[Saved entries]

■ ■ ■ ■ ■

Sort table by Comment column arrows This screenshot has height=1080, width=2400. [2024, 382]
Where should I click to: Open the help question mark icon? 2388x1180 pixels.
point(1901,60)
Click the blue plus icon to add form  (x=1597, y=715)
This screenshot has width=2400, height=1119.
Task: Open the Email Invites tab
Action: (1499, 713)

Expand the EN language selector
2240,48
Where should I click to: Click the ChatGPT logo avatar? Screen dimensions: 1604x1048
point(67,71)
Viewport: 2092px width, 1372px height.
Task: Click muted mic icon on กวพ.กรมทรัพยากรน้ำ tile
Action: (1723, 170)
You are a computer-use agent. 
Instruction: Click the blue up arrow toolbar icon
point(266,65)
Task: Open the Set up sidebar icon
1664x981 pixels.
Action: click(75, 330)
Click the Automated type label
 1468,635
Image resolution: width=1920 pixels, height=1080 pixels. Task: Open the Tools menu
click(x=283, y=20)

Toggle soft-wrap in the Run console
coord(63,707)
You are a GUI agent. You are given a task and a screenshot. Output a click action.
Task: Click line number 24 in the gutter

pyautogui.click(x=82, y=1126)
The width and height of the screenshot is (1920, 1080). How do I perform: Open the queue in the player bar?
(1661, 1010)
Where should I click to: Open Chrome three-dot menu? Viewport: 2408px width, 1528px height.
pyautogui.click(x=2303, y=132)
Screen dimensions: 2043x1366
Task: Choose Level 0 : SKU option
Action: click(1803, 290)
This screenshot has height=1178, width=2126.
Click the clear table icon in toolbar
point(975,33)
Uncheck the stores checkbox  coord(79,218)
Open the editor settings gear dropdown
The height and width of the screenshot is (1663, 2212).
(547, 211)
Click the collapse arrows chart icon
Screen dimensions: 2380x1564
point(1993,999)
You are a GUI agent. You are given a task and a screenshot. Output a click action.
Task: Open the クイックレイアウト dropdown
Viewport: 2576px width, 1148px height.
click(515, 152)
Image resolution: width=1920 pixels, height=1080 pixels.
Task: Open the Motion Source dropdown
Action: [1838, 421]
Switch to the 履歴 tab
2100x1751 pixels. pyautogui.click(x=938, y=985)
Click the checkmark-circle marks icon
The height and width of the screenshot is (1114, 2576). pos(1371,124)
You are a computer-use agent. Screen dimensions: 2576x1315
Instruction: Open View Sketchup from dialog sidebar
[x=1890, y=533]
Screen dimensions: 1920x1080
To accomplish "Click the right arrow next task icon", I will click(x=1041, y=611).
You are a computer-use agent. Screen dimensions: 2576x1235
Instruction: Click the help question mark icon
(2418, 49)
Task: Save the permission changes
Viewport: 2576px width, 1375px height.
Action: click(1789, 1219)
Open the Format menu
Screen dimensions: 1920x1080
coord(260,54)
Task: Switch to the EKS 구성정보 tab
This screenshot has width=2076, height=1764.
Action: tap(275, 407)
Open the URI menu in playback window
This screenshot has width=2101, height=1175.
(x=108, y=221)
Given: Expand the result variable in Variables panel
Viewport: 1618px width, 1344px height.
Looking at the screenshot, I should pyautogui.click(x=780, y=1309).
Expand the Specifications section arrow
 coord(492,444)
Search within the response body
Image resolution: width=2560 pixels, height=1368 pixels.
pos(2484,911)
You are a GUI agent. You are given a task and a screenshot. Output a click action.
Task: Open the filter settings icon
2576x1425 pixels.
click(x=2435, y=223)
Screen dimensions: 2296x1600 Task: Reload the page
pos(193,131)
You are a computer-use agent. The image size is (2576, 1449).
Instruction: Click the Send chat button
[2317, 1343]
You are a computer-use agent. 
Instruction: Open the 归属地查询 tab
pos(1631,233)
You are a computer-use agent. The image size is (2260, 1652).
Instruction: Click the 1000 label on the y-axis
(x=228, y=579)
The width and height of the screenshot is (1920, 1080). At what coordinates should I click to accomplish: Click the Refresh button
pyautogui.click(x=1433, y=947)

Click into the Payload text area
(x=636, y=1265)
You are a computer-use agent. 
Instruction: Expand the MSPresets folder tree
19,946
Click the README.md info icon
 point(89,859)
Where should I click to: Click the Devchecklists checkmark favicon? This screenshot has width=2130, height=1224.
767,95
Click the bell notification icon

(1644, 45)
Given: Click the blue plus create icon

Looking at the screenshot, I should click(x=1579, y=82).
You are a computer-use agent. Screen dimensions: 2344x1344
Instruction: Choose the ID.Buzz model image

■ ■ ■ ■ ■

* [Required action]
Give the records back in full, word for word.

* [Output for this exercise]
Sort table by Comment column arrows This screenshot has height=1080, width=2400. [2024, 382]
Where should I click to: Open the help question mark icon? 2388x1180 pixels.
point(1901,60)
Click the blue plus icon to add form  (x=1597, y=715)
This screenshot has width=2400, height=1119.
Task: Open the Email Invites tab
Action: (1499, 713)

Expand the EN language selector
2240,48
Where should I click to: Click the ChatGPT logo avatar? Screen dimensions: 1604x1048
point(67,71)
Viewport: 2092px width, 1372px height.
Task: Click muted mic icon on กวพ.กรมทรัพยากรน้ำ tile
Action: (1723, 170)
You are a computer-use agent. 
Instruction: Click the blue up arrow toolbar icon
point(266,65)
Task: Open the Set up sidebar icon
1664x981 pixels.
Action: click(75, 330)
Click the Automated type label
 1468,635
Image resolution: width=1920 pixels, height=1080 pixels. Task: Open the Tools menu
click(x=283, y=20)

Toggle soft-wrap in the Run console
coord(63,707)
You are a GUI agent. You are given a task and a screenshot. Output a click action.
Task: Click line number 24 in the gutter

pyautogui.click(x=82, y=1126)
The width and height of the screenshot is (1920, 1080). How do I perform: Open the queue in the player bar?
(1661, 1010)
Where should I click to: Open Chrome three-dot menu? Viewport: 2408px width, 1528px height.
pyautogui.click(x=2303, y=132)
Screen dimensions: 2043x1366
Task: Choose Level 0 : SKU option
Action: click(1803, 290)
This screenshot has height=1178, width=2126.
Click the clear table icon in toolbar
point(975,33)
Uncheck the stores checkbox  coord(79,218)
Open the editor settings gear dropdown
The height and width of the screenshot is (1663, 2212).
(547, 211)
Click the collapse arrows chart icon
Screen dimensions: 2380x1564
point(1993,999)
You are a GUI agent. You are given a task and a screenshot. Output a click action.
Task: Open the クイックレイアウト dropdown
Viewport: 2576px width, 1148px height.
click(515, 152)
Image resolution: width=1920 pixels, height=1080 pixels.
Task: Open the Motion Source dropdown
Action: [1838, 421]
Switch to the 履歴 tab
2100x1751 pixels. pyautogui.click(x=938, y=985)
Click the checkmark-circle marks icon
The height and width of the screenshot is (1114, 2576). pos(1371,124)
You are a computer-use agent. Screen dimensions: 2576x1315
Instruction: Open View Sketchup from dialog sidebar
[x=1890, y=533]
Screen dimensions: 1920x1080
To accomplish "Click the right arrow next task icon", I will click(x=1041, y=611).
You are a computer-use agent. Screen dimensions: 2576x1235
Instruction: Click the help question mark icon
(2418, 49)
Task: Save the permission changes
Viewport: 2576px width, 1375px height.
Action: click(1789, 1219)
Open the Format menu
Screen dimensions: 1920x1080
coord(260,54)
Task: Switch to the EKS 구성정보 tab
This screenshot has width=2076, height=1764.
Action: tap(275, 407)
Open the URI menu in playback window
This screenshot has width=2101, height=1175.
(x=108, y=221)
Given: Expand the result variable in Variables panel
Viewport: 1618px width, 1344px height.
Looking at the screenshot, I should pyautogui.click(x=780, y=1309).
Expand the Specifications section arrow
 coord(492,444)
Search within the response body
Image resolution: width=2560 pixels, height=1368 pixels.
pos(2484,911)
You are a GUI agent. You are given a task and a screenshot. Output a click action.
Task: Open the filter settings icon
2576x1425 pixels.
click(x=2435, y=223)
Screen dimensions: 2296x1600 Task: Reload the page
pos(193,131)
You are a computer-use agent. The image size is (2576, 1449).
Instruction: Click the Send chat button
[2317, 1343]
You are a computer-use agent. 
Instruction: Open the 归属地查询 tab
pos(1631,233)
You are a computer-use agent. The image size is (2260, 1652).
Instruction: Click the 1000 label on the y-axis
(x=228, y=579)
The width and height of the screenshot is (1920, 1080). At what coordinates should I click to accomplish: Click the Refresh button
pyautogui.click(x=1433, y=947)

Click into the Payload text area
(x=636, y=1265)
You are a computer-use agent. 
Instruction: Expand the MSPresets folder tree
19,946
Click the README.md info icon
 point(89,859)
Where should I click to: Click the Devchecklists checkmark favicon? This screenshot has width=2130, height=1224.
767,95
Click the bell notification icon

(1644, 45)
Given: Click the blue plus create icon

Looking at the screenshot, I should click(x=1579, y=82).
You are a computer-use agent. Screen dimensions: 2344x1344
Instruction: Choose the ID.Buzz model image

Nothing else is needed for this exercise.